Can you holler good?

   / Can you holler good? #1  

whistlepig

Elite Member
Joined
Jan 1, 2009
Messages
4,213
Location
Preble County, Ohio
Tractor
Kubota B7800 with FEL
I was born with a very low, quite, and not easy to hear voice. For whatever reason. But one of requirements of rural living was the ability to call livestock. If they don't come you gotta go out and get 'em. It took me a long time to teach myself to holler. Pitiful though I am at it. I do an awesome "suey". Pigs turn to warm jello and come a running when I do my "suey" call. And we had beagle rabbit dogs. I could to an awesome "Hyuu" and they would come a running. We have horses now. They refuse to acknowledge my existence on the face of this earth.
 
   / Can you holler good? #2  
I was born with a very low, quite, and not easy to hear voice. For whatever reason. But one of requirements of rural living was the ability to call livestock. If they don't come you gotta go out and get 'em. It took me a long time to teach myself to holler. Pitiful though I am at it. I do an awesome "suey". Pigs turn to warm jello and come a running when I do my "suey" call. And we had beagle rabbit dogs. I could to an awesome "Hyuu" and they would come a running. We have horses now. They refuse to acknowledge my existence on the face of this earth.

Beautiful... a read it aloud to my wife. We chuckled. :stirthepot:
 
   / Can you holler good? #3  
We have horses now. They refuse to acknowledge my existence on the face of this earth.

That's a good chuckle, Mate.

Unless you are in the habit of carrying carrots in your pockets (and they can sense that you do) then horses will pretty much react to you like a cat will = "What's in it for ME?"
 
   / Can you holler good? #4  
I grew up around some that were hard of hearing. I was forever being told to "Speak up, or shut up!" Well, no female is going to shut up, so I can project my voice, with the best of them, when I need to! :laughing:

My horses learned to come to a whistle, so maybe you are good at that. I'm not really good at it, but the horses have learned that too!
 
   / Can you holler good? #5  
Horses liked being called by name.
 
   / Can you holler good? #7  
That's a good chuckle, Mate.

Unless you are in the habit of carrying carrots in your pockets (and they can sense that you do) then horses will pretty much react to you like a cat will = "What's in it for ME?"

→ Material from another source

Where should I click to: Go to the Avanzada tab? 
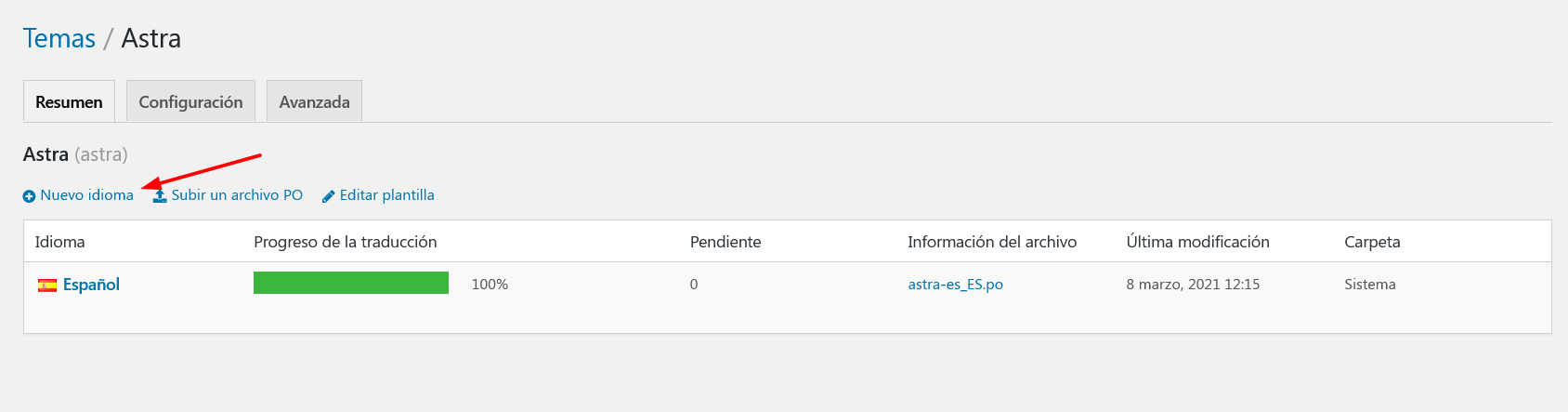tap(314, 101)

I think we have the only horse on the planet that won't eat carrots.
One day I offered her one and she just dropped it and walked away. One of the goats ran over and picked it up. I guess she didn't have much of a grip on it, so she pushed the end against the fence to get a good bite. Well the fence is electric, the goat jumped into the air while doing a 180.
Now I have a horse and a goat that won't eat carrots.

Bill
 
   / Can you holler good? #8  
When I was a little tyke, my dad's job required him to spend Wednesday night in a hotel a hundred miles from home, so Mother had to milk our Jersey cow that evening and the next morning. Now when Dad was home, he walked out the back door with the milk bucket in his hand and whistled and that cow would meet him at the barn. But when Dad was not home, that ornery cow would be at the west end of the pasture and I'd have to walk down there and drive her up to the barn. Now that wouldn't have been so bad if it hadn't been for the game she liked to play. Halfway to the barn, she'd break and run around me and back to the very end of the pasture and I'd have to start all over. I know it was a game to her because she always went right on to the barn the second time. And I could try to imitate Dad's whistle and I think that blasted cow just thought that was funny, and ignored me.

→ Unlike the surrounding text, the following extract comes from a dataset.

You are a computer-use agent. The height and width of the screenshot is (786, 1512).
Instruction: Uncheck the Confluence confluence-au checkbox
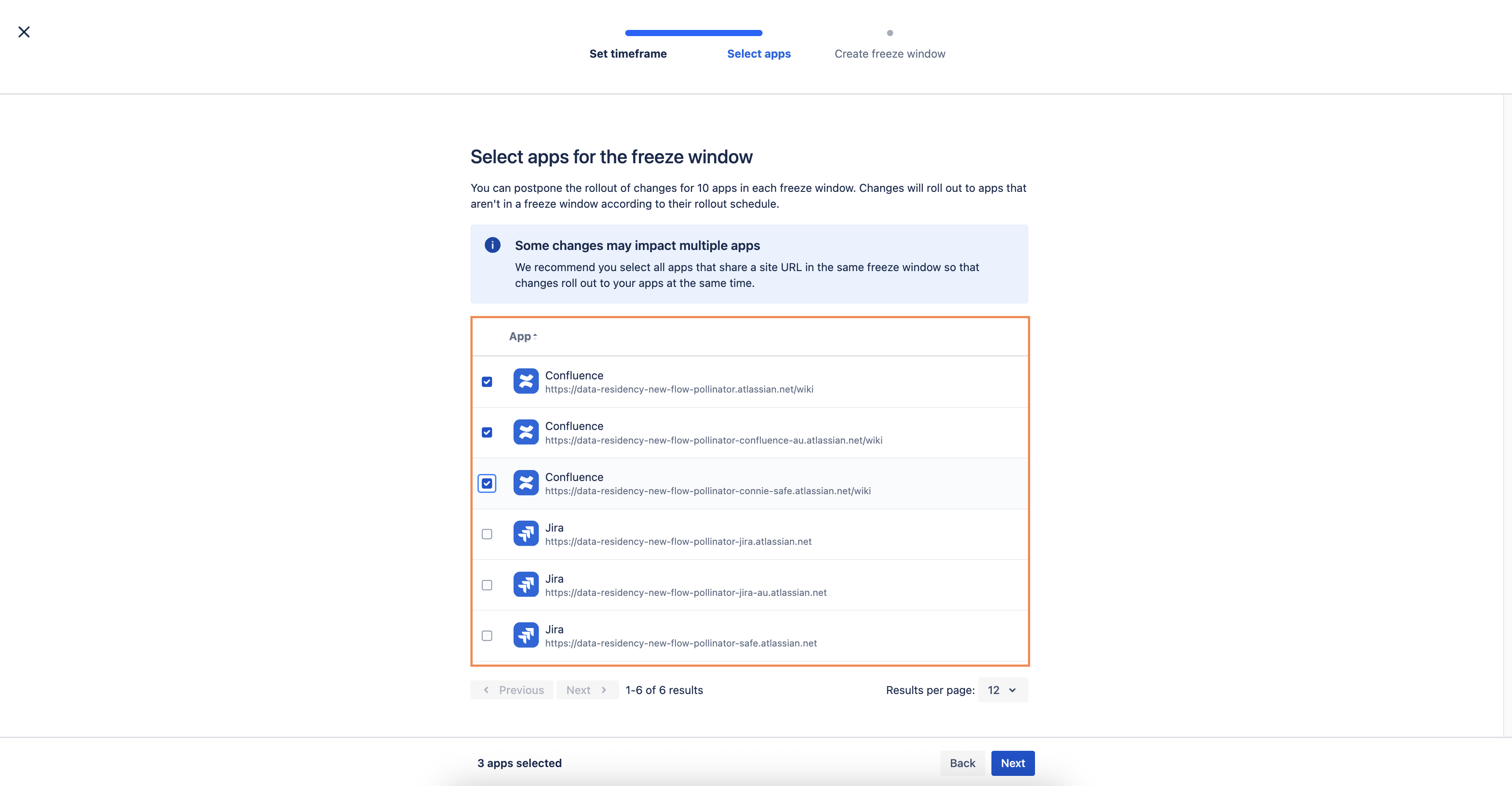487,433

And then when I got a little sorrel mare, I'd heard (like others I'm sure) that horses liked sugar. I just happened to be in the grocery store one day when someone (no, not me) dropped a 25# sack of granulated sugar, and of course the bag burst. I quickly made a deal to clean it up for it. So I got in the habit of giving a handlful of sugar to that little mare when I'd go out to feed my hogs. She'd lick it all off my hand . . . and got started biting me when I didn't have any more sugar, and I don't mean just a little nibble either. If I walked out there without any sugar, she'd bite me. Dad thought it was funny; said it was because I'd been giving her that sugar.

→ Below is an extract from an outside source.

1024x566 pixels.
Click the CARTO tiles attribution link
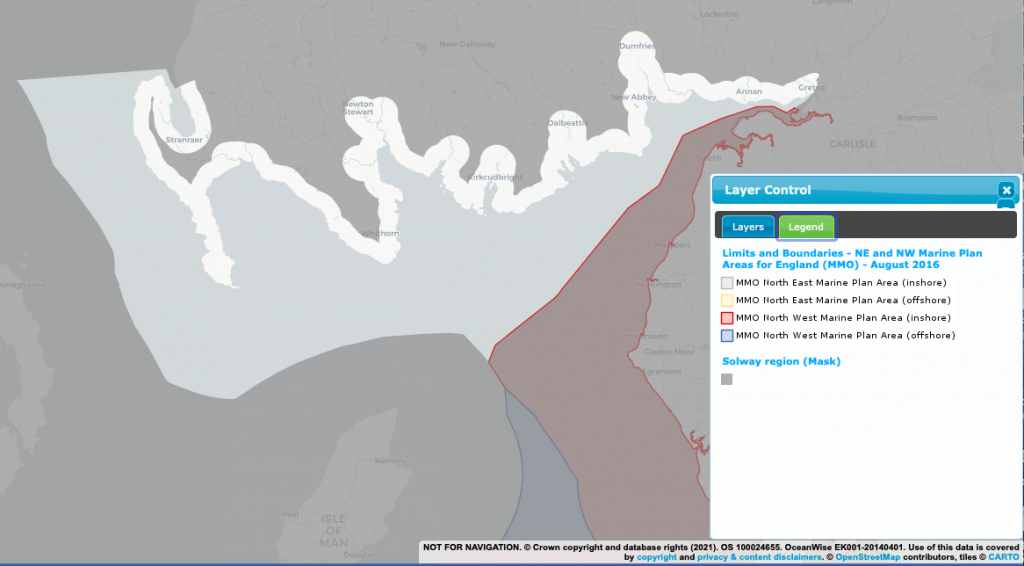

Now we bought a hundred loaves of "day old" bread at a time from the local bakery to feed to the hogs; chickens liked it, too. So I changed from sugar to a slice of bread for the horse and she seemed to like that just as wel, and she quit biting me. I can only guess that she could see whether I had a slice of bread in my hand or not, but she hadn't known whether I had sugar in or on my hand until she tasted it.:laughing:
 
   / Can you holler good? #9  
I can't holler as loud as I used to but I can still do a pretty darn good Tarzan yell. It scares the kids.... and embarrasses them, too. :laughing:
 
   / Can you holler good? #10  
I whistle toward the back field - two finger whistle, and they come, any time of day. My wife rings an old cowbell we have hanging on the gate. They come for that as well.
Once in a while they rebel, when the weather is good, the grass fine, and the bugs are gone!

-now on the track, grooms whistle and horse urinate on cue- makes track work easier on them!